Stored records
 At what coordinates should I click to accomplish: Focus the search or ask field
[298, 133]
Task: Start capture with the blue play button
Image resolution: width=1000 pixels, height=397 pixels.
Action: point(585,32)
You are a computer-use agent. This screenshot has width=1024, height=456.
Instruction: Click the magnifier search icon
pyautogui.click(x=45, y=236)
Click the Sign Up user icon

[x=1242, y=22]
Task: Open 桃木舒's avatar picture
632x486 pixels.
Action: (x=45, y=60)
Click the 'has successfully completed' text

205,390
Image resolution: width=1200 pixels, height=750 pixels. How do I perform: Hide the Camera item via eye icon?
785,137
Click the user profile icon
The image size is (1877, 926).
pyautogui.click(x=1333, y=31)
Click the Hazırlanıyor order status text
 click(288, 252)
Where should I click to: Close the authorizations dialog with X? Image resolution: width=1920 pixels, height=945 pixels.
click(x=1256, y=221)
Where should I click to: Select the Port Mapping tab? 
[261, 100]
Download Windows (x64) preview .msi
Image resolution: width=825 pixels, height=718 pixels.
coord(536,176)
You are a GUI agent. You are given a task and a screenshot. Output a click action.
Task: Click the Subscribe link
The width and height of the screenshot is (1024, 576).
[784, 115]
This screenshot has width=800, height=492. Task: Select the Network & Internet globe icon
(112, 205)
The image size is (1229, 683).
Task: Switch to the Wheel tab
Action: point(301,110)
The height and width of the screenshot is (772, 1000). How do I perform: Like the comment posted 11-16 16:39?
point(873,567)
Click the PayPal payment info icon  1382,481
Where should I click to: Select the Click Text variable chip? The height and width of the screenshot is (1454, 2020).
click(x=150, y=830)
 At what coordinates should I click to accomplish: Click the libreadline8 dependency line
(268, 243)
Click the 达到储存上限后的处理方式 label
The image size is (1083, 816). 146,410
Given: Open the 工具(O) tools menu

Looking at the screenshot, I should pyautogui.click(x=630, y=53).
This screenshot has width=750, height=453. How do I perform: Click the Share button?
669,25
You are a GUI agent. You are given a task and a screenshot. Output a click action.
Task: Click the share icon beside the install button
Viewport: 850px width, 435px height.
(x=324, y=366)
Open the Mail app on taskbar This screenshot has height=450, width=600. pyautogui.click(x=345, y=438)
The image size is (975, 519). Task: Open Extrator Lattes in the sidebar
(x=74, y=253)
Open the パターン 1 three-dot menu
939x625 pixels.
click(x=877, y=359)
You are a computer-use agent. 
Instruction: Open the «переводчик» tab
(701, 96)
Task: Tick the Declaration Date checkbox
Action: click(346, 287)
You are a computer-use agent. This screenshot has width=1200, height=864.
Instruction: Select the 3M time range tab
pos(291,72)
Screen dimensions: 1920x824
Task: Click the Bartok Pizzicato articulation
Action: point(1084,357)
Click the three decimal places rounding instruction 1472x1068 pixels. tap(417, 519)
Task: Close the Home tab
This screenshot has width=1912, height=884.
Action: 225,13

WORK ITEM
An exact reproduction of all the entries above is required.

RESPONSE TO THIS EXERCISE
 At what coordinates should I click to accomplish: Focus the search or ask field
[298, 133]
Task: Start capture with the blue play button
Image resolution: width=1000 pixels, height=397 pixels.
Action: point(585,32)
You are a computer-use agent. This screenshot has width=1024, height=456.
Instruction: Click the magnifier search icon
pyautogui.click(x=45, y=236)
Click the Sign Up user icon

[x=1242, y=22]
Task: Open 桃木舒's avatar picture
632x486 pixels.
Action: (x=45, y=60)
Click the 'has successfully completed' text

205,390
Image resolution: width=1200 pixels, height=750 pixels. How do I perform: Hide the Camera item via eye icon?
785,137
Click the user profile icon
The image size is (1877, 926).
pyautogui.click(x=1333, y=31)
Click the Hazırlanıyor order status text
 click(288, 252)
Where should I click to: Close the authorizations dialog with X? Image resolution: width=1920 pixels, height=945 pixels.
click(x=1256, y=221)
Where should I click to: Select the Port Mapping tab? 
[261, 100]
Download Windows (x64) preview .msi
Image resolution: width=825 pixels, height=718 pixels.
coord(536,176)
You are a GUI agent. You are given a task and a screenshot. Output a click action.
Task: Click the Subscribe link
The width and height of the screenshot is (1024, 576).
[784, 115]
This screenshot has width=800, height=492. Task: Select the Network & Internet globe icon
(112, 205)
The image size is (1229, 683).
Task: Switch to the Wheel tab
Action: point(301,110)
The height and width of the screenshot is (772, 1000). How do I perform: Like the comment posted 11-16 16:39?
point(873,567)
Click the PayPal payment info icon  1382,481
Where should I click to: Select the Click Text variable chip? The height and width of the screenshot is (1454, 2020).
click(x=150, y=830)
 At what coordinates should I click to accomplish: Click the libreadline8 dependency line
(268, 243)
Click the 达到储存上限后的处理方式 label
The image size is (1083, 816). 146,410
Given: Open the 工具(O) tools menu

Looking at the screenshot, I should pyautogui.click(x=630, y=53).
This screenshot has width=750, height=453. How do I perform: Click the Share button?
669,25
You are a GUI agent. You are given a task and a screenshot. Output a click action.
Task: Click the share icon beside the install button
Viewport: 850px width, 435px height.
(x=324, y=366)
Open the Mail app on taskbar This screenshot has height=450, width=600. pyautogui.click(x=345, y=438)
The image size is (975, 519). Task: Open Extrator Lattes in the sidebar
(x=74, y=253)
Open the パターン 1 three-dot menu
939x625 pixels.
click(x=877, y=359)
You are a computer-use agent. 
Instruction: Open the «переводчик» tab
(701, 96)
Task: Tick the Declaration Date checkbox
Action: click(346, 287)
You are a computer-use agent. This screenshot has width=1200, height=864.
Instruction: Select the 3M time range tab
pos(291,72)
Screen dimensions: 1920x824
Task: Click the Bartok Pizzicato articulation
Action: point(1084,357)
Click the three decimal places rounding instruction 1472x1068 pixels. tap(417, 519)
Task: Close the Home tab
This screenshot has width=1912, height=884.
Action: 225,13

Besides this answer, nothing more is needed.